BEGIN INPUT FOR THIS TASK
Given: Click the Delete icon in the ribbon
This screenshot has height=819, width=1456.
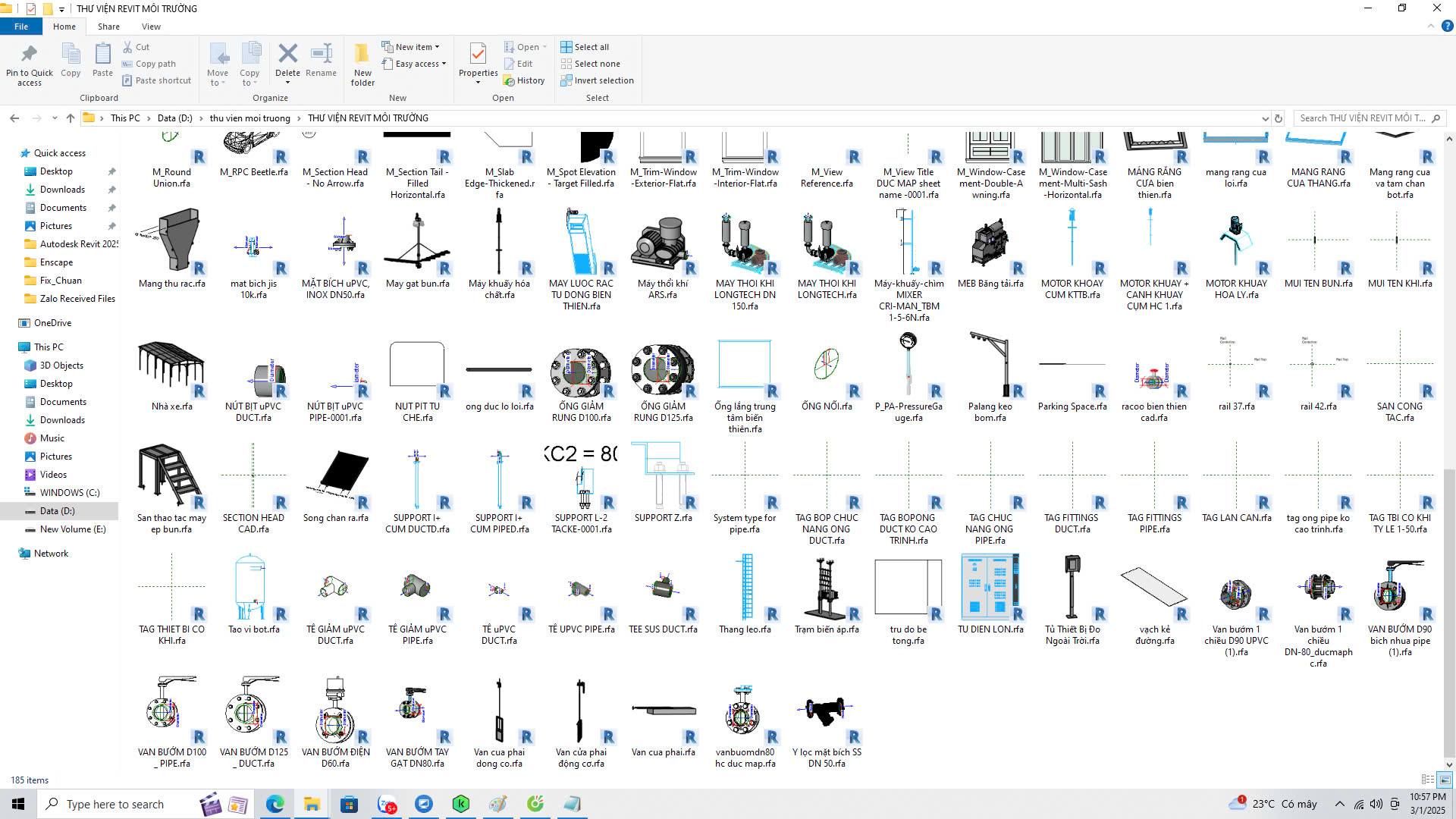Looking at the screenshot, I should (287, 54).
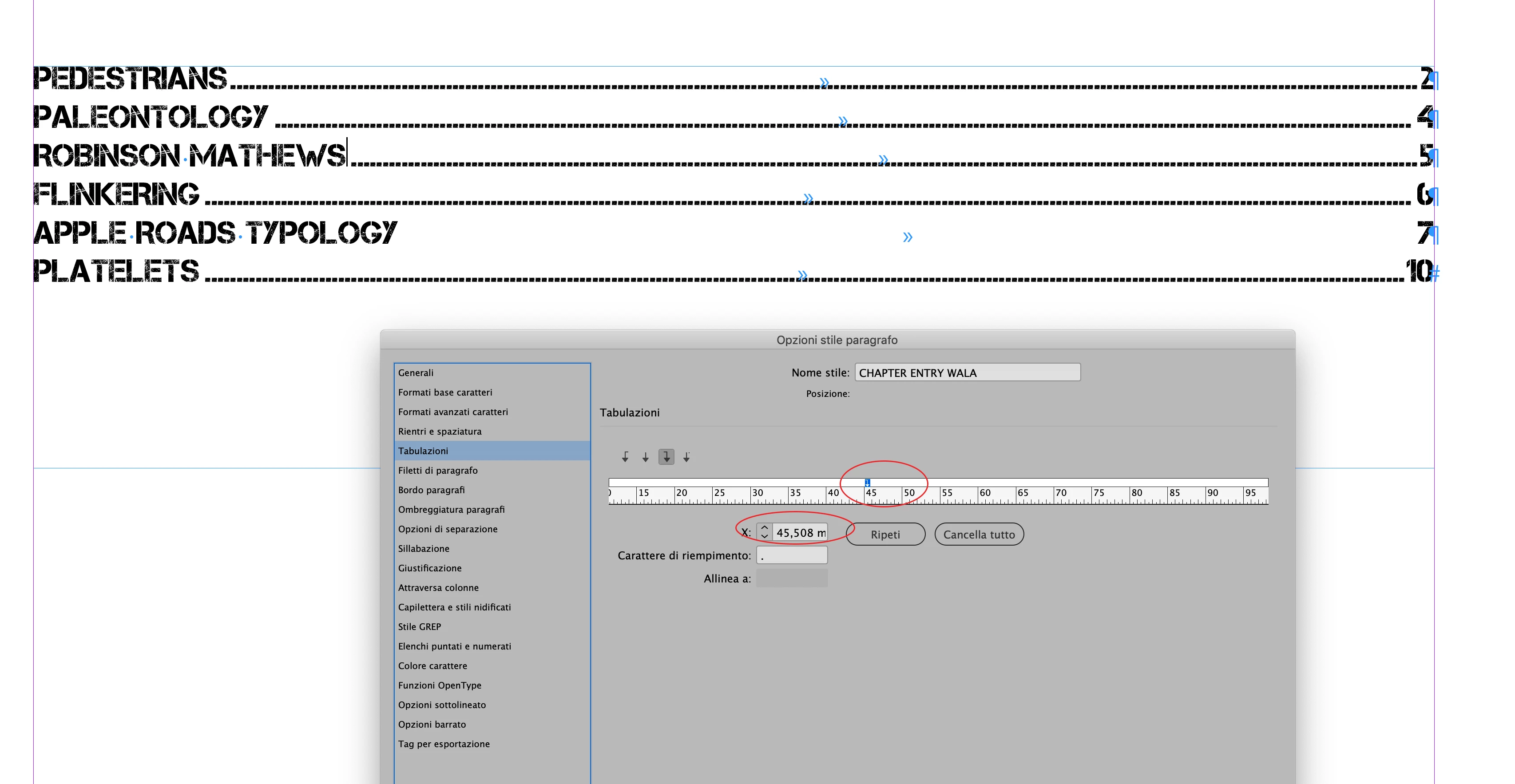Click the Carattere di riempimento field
The image size is (1515, 784).
[x=792, y=555]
END INPUT FOR THIS TASK
▶ **WORK TASK**: Please retype the whole listing above exactly, without any of its images.

▶ **OUTPUT FOR THIS TASK**:
Given: Click the Delete icon in the ribbon
This screenshot has height=819, width=1456.
Looking at the screenshot, I should (287, 54).
Click the Carattere di riempimento field
The image size is (1515, 784).
[x=792, y=555]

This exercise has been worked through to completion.